__Records for this task__:
+++

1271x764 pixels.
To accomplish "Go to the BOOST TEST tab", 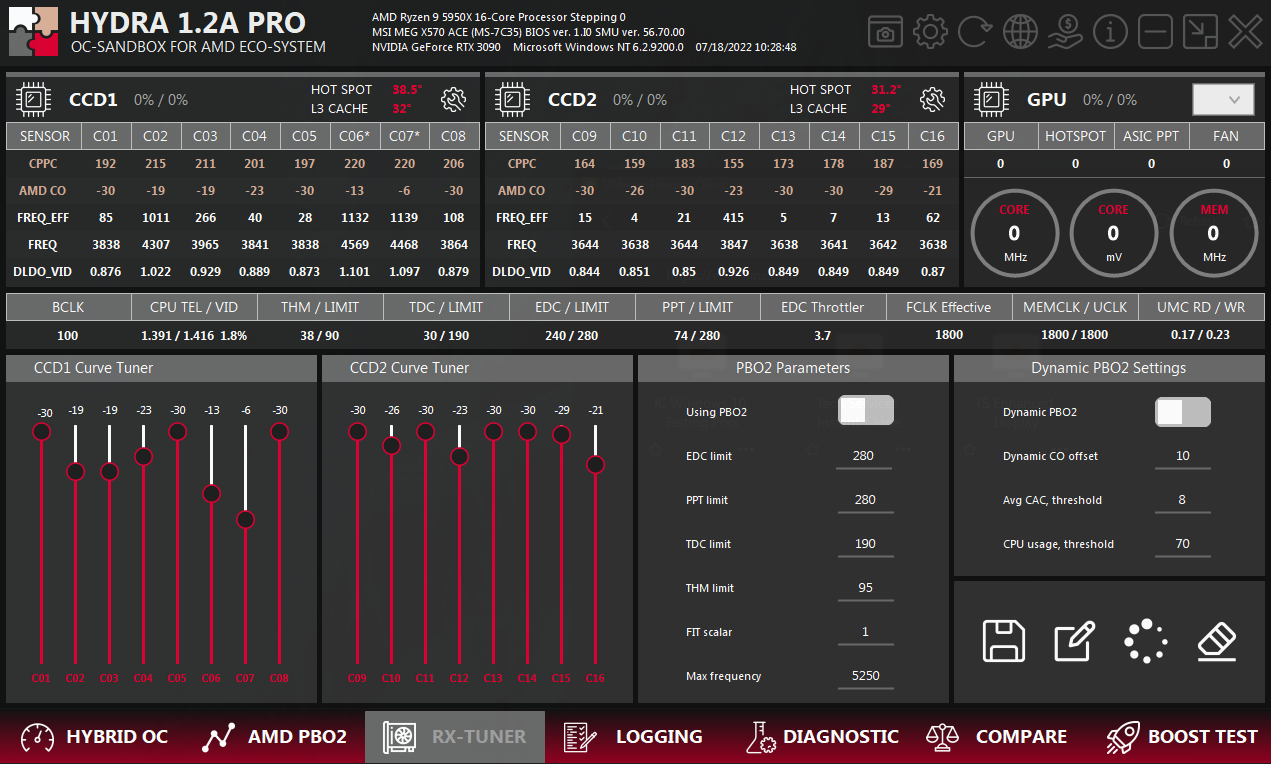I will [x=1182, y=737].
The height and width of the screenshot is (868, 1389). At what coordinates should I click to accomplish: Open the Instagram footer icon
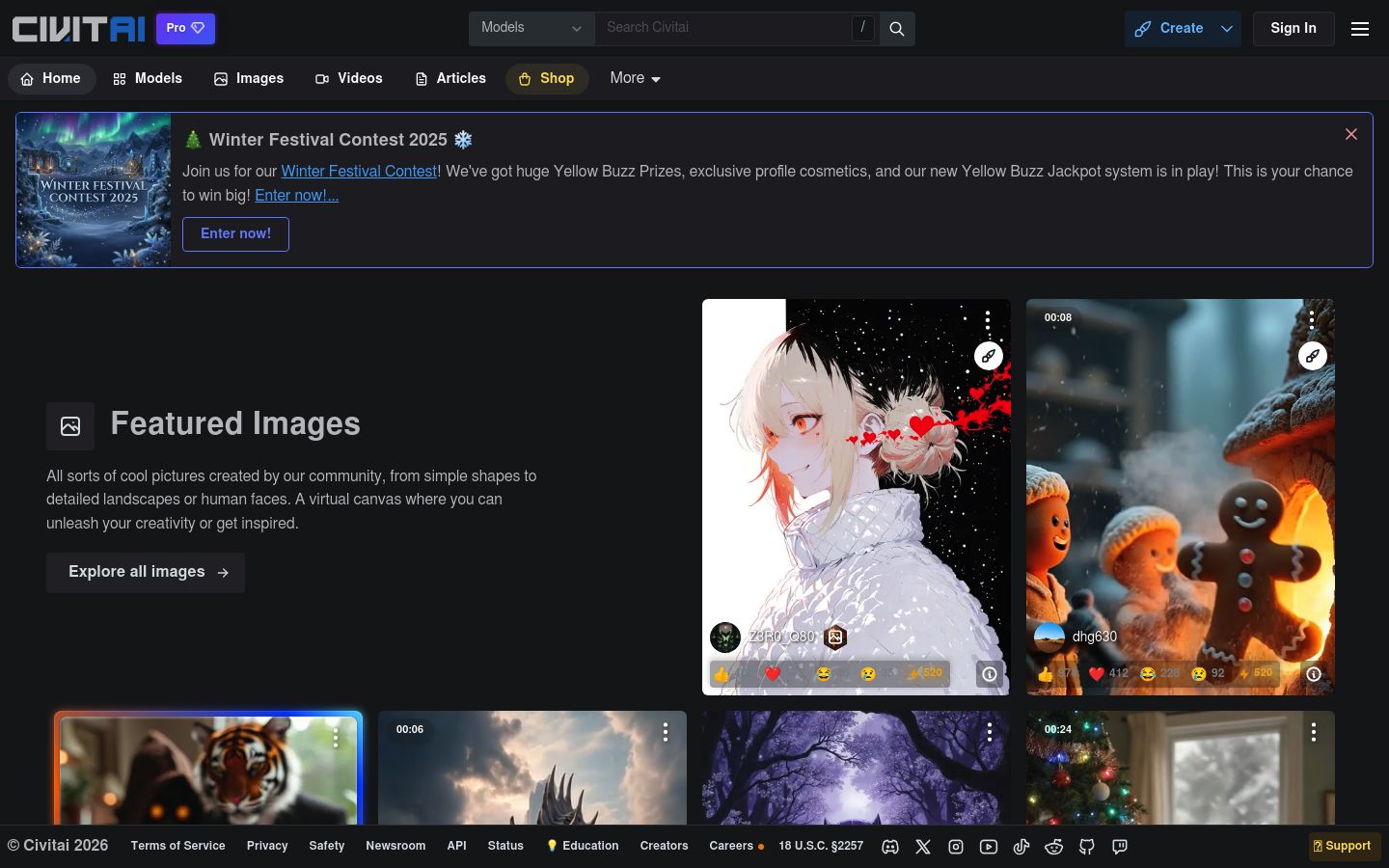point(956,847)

+++

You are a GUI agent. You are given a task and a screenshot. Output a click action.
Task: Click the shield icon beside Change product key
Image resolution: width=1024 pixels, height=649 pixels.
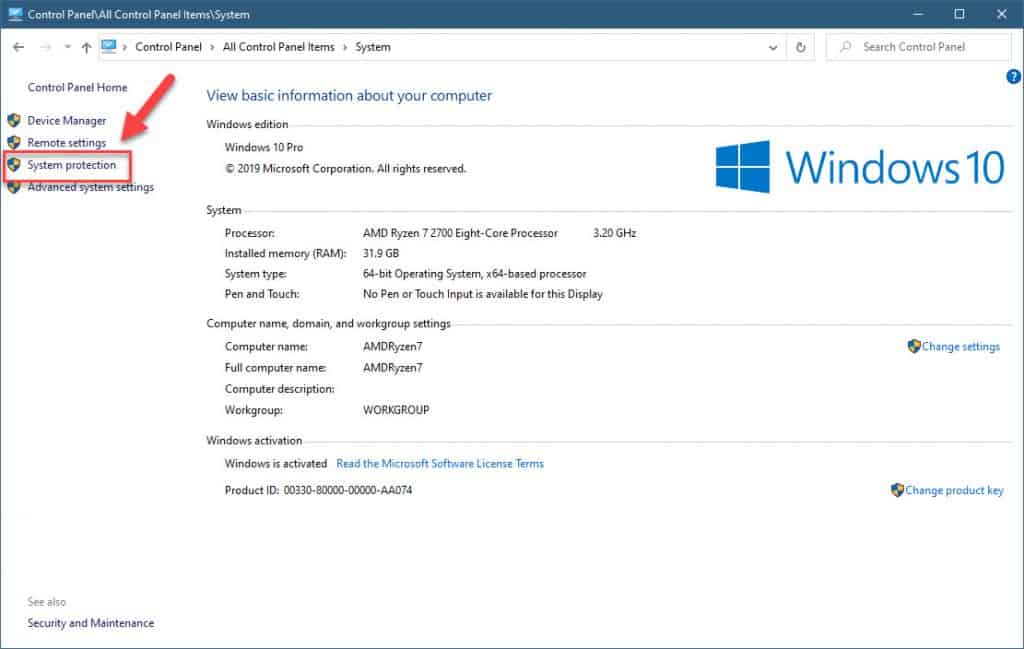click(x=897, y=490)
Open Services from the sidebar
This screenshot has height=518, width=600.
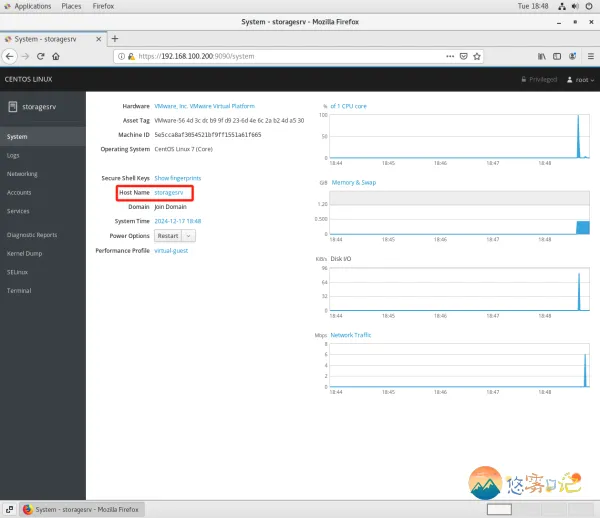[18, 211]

+++

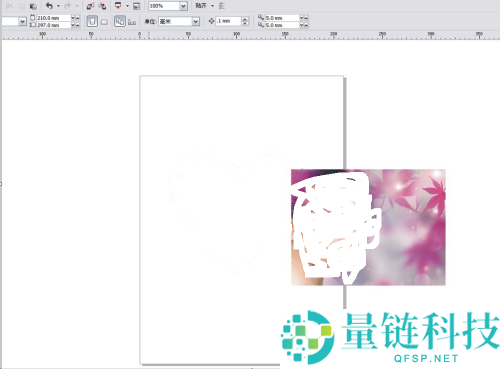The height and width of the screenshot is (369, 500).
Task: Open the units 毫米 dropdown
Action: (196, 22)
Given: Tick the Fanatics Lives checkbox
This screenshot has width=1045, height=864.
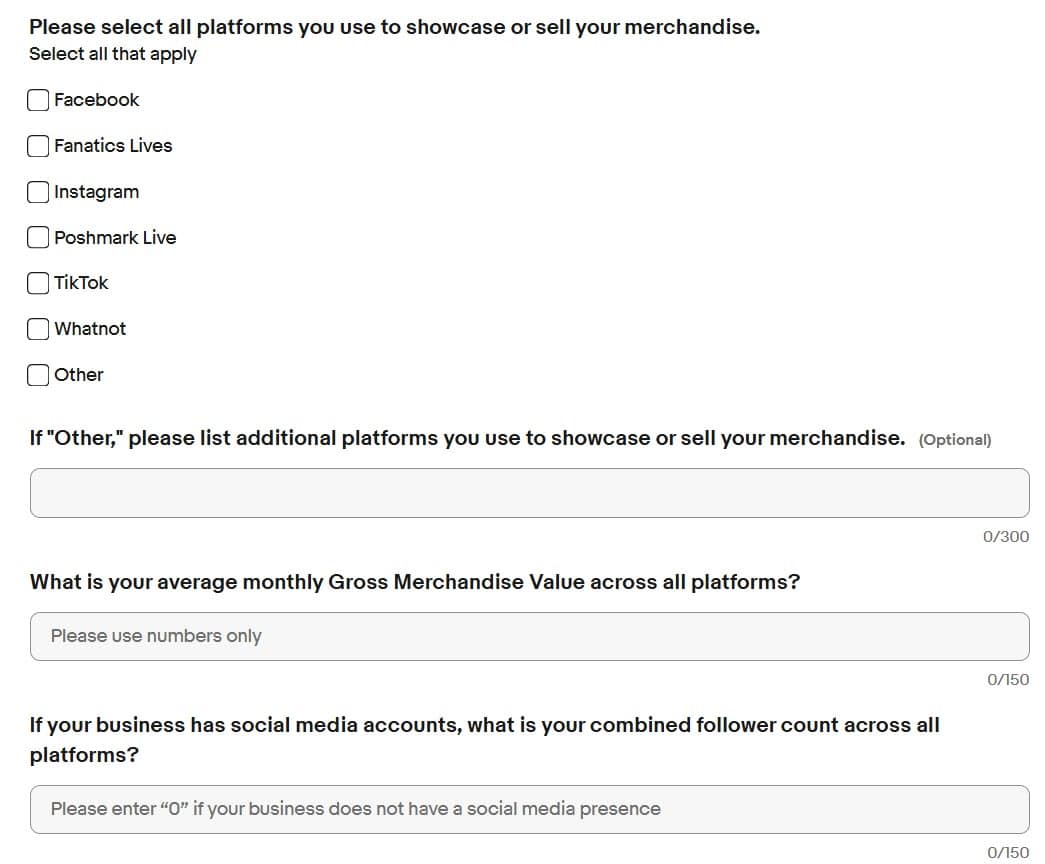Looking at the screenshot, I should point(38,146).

+++

__Problem statement__: Copy the listing verbatim, starting with the line containing "The height and width of the screenshot is (868, 1389)." and going on through the line containing "point(956,847)", both included. Leave the pictures out.

__Solution for this task__:
The height and width of the screenshot is (868, 1389). At what coordinates should I click to accomplish: Open the Instagram footer icon
point(956,847)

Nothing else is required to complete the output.